- Opening Delimiter -

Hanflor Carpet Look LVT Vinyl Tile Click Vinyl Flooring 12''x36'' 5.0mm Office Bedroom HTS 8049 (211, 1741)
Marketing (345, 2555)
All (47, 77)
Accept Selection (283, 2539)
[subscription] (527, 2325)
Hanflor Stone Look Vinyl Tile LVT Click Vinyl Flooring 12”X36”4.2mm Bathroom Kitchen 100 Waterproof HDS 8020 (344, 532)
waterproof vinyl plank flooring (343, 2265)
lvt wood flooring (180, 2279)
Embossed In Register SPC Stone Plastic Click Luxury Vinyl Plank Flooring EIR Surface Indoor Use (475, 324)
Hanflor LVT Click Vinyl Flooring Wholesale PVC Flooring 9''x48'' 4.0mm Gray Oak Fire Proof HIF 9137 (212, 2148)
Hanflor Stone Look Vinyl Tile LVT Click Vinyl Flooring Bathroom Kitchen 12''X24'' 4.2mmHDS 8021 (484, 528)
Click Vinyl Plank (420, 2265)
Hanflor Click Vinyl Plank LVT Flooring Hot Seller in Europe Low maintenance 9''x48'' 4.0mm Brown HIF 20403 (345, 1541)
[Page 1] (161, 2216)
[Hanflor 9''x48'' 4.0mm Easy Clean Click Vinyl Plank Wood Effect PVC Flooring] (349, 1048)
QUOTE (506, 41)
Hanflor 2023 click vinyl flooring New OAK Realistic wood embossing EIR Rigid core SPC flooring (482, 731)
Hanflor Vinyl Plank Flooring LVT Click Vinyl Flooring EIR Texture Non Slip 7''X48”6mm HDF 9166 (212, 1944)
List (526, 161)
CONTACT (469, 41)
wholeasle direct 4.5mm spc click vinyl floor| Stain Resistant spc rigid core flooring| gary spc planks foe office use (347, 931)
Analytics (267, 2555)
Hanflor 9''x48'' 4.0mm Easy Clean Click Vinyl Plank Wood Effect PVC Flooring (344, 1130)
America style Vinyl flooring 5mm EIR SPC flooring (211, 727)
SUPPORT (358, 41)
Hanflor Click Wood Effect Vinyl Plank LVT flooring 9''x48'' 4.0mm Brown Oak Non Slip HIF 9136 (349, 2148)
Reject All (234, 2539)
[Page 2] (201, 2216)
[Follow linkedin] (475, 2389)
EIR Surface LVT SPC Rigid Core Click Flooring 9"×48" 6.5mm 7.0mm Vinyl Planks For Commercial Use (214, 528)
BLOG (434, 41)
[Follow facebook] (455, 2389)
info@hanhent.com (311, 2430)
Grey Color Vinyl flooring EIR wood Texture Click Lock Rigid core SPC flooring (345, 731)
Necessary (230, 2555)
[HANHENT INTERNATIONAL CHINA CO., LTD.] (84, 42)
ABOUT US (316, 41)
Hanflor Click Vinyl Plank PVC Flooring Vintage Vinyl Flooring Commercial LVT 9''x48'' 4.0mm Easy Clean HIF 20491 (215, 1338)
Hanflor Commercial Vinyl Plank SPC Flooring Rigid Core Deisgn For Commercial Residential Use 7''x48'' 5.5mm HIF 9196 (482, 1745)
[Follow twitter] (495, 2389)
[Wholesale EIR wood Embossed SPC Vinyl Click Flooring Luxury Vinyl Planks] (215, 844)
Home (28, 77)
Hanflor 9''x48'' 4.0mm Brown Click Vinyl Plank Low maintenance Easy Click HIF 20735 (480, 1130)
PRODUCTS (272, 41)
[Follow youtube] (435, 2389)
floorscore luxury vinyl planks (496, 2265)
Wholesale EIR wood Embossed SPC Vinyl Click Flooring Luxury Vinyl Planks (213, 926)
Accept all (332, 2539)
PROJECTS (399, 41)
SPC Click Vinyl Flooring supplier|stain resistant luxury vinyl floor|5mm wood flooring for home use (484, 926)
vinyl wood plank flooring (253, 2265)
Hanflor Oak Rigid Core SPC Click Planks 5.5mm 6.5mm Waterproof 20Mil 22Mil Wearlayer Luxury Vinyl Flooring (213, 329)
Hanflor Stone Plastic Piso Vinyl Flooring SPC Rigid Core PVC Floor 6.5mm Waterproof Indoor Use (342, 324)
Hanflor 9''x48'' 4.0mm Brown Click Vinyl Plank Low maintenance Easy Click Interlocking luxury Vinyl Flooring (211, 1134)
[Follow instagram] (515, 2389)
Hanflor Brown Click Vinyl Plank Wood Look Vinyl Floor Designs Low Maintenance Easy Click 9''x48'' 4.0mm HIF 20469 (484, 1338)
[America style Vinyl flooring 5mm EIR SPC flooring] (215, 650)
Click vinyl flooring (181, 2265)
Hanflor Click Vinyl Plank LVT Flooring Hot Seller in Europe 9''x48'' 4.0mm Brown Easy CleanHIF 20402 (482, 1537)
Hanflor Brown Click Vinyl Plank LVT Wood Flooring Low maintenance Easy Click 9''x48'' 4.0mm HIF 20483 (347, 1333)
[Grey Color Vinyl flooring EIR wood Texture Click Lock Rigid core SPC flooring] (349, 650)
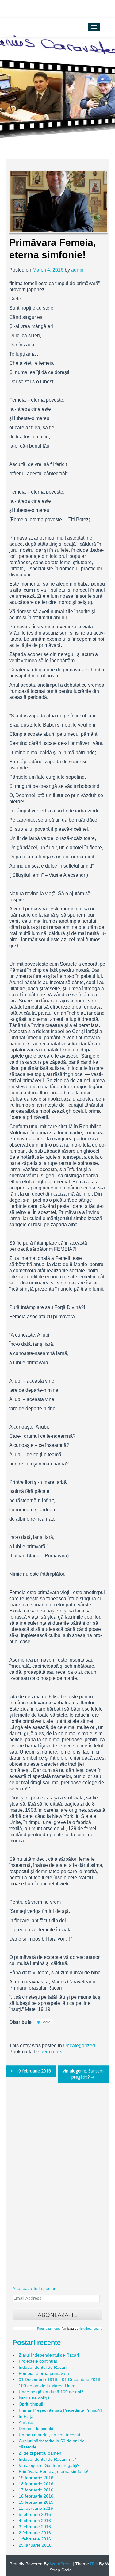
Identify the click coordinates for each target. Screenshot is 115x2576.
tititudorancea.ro (90, 2328)
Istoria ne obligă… (36, 2397)
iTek (93, 2563)
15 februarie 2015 (36, 2502)
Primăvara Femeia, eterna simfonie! (53, 2471)
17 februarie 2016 (36, 2489)
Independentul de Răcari (43, 2367)
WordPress (60, 2563)
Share (45, 2022)
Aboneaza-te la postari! (35, 2288)
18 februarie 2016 (36, 2483)
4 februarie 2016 (35, 2520)
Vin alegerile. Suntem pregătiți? (83, 2074)
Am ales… (29, 2422)
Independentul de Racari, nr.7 (47, 2459)
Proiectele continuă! (38, 2361)
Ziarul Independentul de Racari (49, 2355)
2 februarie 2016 (35, 2532)
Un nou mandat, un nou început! (50, 2434)
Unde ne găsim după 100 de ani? (51, 2391)
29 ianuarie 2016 (35, 2545)
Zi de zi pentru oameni (40, 2453)
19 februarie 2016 (31, 2071)
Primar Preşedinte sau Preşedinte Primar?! (60, 2410)
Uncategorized (79, 2045)
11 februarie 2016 (36, 2508)
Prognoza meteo (49, 2328)
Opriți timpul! (31, 2404)
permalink (51, 2051)
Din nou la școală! (37, 2428)
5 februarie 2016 (35, 2514)
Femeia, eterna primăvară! (45, 2373)
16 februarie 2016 (36, 2496)
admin (78, 270)
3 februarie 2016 (35, 2526)
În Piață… (28, 2416)
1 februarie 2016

- Closing Delimiter -

→ **WHAT YOU SHOULD DO**
Reproduce each line of the material that mentions "eterna".

→ **OUTPUT**
Primăvara Femeia, eterna simfonie! (53, 2471)
Femeia, eterna primăvară! (45, 2373)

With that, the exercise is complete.